- [Tarefas escritas]
1. Reproduza do texto sobre liberdade a parte que vai de "O amor e a vida" até "era só ego.", incluindo essas últimas palavras.
2. No texto sobre liberdade, o que percebemos quando finalmente nos deparamos com a liberdade?

- [Trecho do texto]

*****

Fragmentos de mim: novembro 2018

quarta-feira, 28 de novembro de 2018

Liberdade

O amor e a vida precisam ser uma gaiola de portas abertas. Liberdade é a palavra-chave que abre todas as portas da própria consciência e do próprio coração. Passamos a vida inteira em busca de liberdade e o fato é que, quando nos deparamos com ela, percebemos que o que queríamos, de repente, não era liberdade, era só ego.
Nessa busca ilusória, visamos à liberdade para escolher, para decidir ir ou vir, quem fica e quem sai. Somos o centro de tudo. Nós decidimos. Isso é o nosso sonho imaturo de ser livre. No entanto, Liberdade mesmo é muito mais, pois não existe sem a responsabilidade e o compromisso com as próprias emoções e, mais ainda, com o dever de aceitar que o outro tem o mesmo direito que nós. No exercício dessa liberdade de escolher, muita coisa e muita gente vai ter que ficar de lado. Somos limitados demais para ter tudo. É egoísta demais querer ser importante para alguém só porque a pessoa é importante para nós. Porque os outros, no exercício de seu direito de escolha podem (e muitas vezes, vão) nos deixar de lado.
Escolher morar em uma cidade implica sair de outra; Muitas vezes, não vai dar para conciliar mais de um emprego ou função. Muitos amores nunca serão correspondidos e tudo isso é um pouco de nossa liberdade de sermos quem somos e de os outros serem quem são, de o mundo ser o que ele é.

*****

- [Bloco de dados]

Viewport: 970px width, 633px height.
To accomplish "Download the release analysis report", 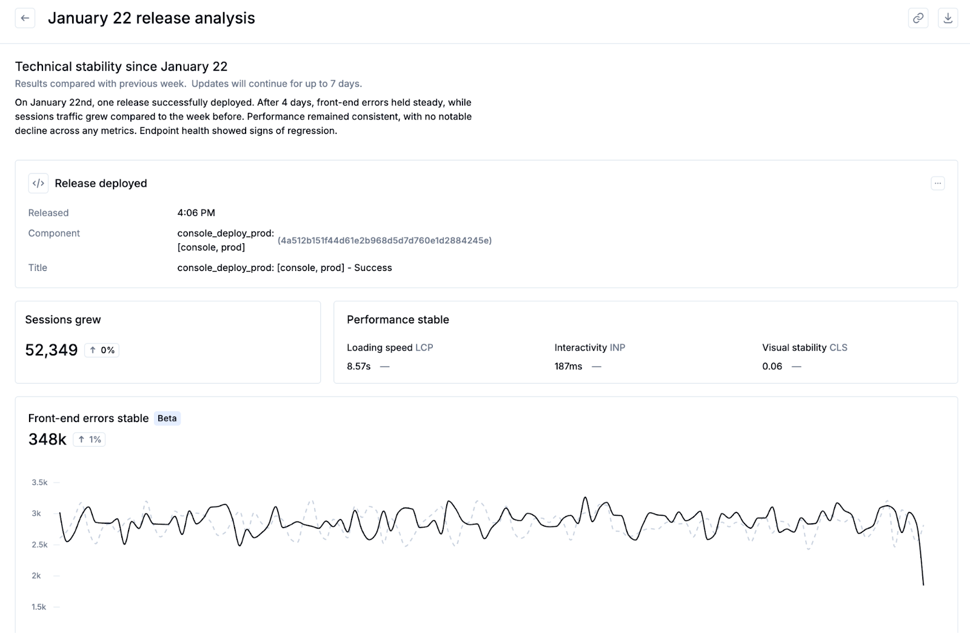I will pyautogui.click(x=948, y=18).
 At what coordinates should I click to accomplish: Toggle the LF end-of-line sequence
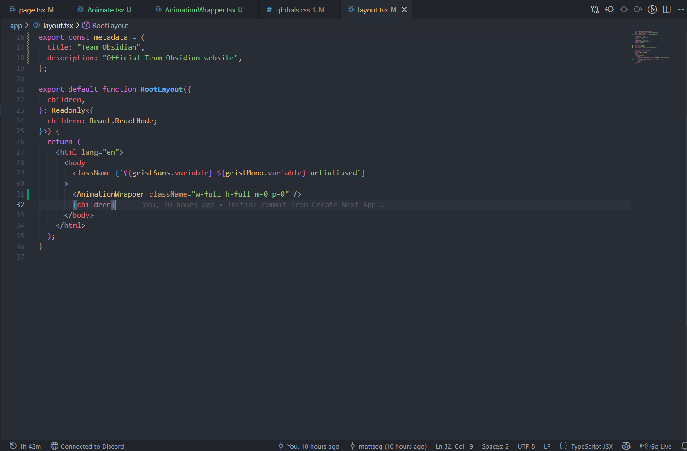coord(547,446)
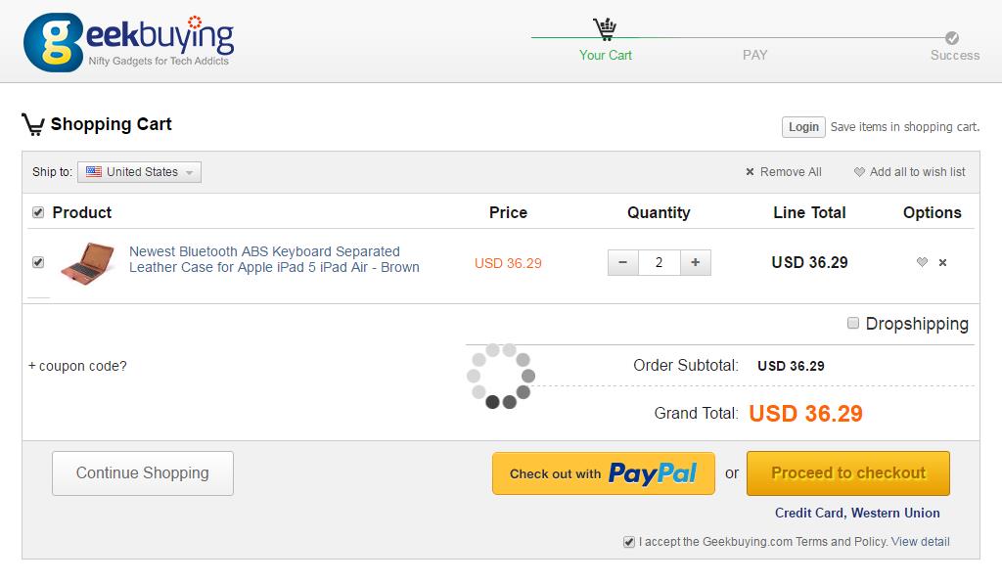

*****

- [Exercício resolvido]
1.
O amor e a vida precisam ser uma gaiola de portas abertas. Liberdade é a palavra-chave que abre todas as portas da própria consciência e do próprio coração. Passamos a vida inteira em busca de liberdade e o fato é que, quando nos deparamos com ela, percebemos que o que queríamos, de repente, não era liberdade, era só ego.

2. Percebemos que o que queríamos não era liberdade, era só ego.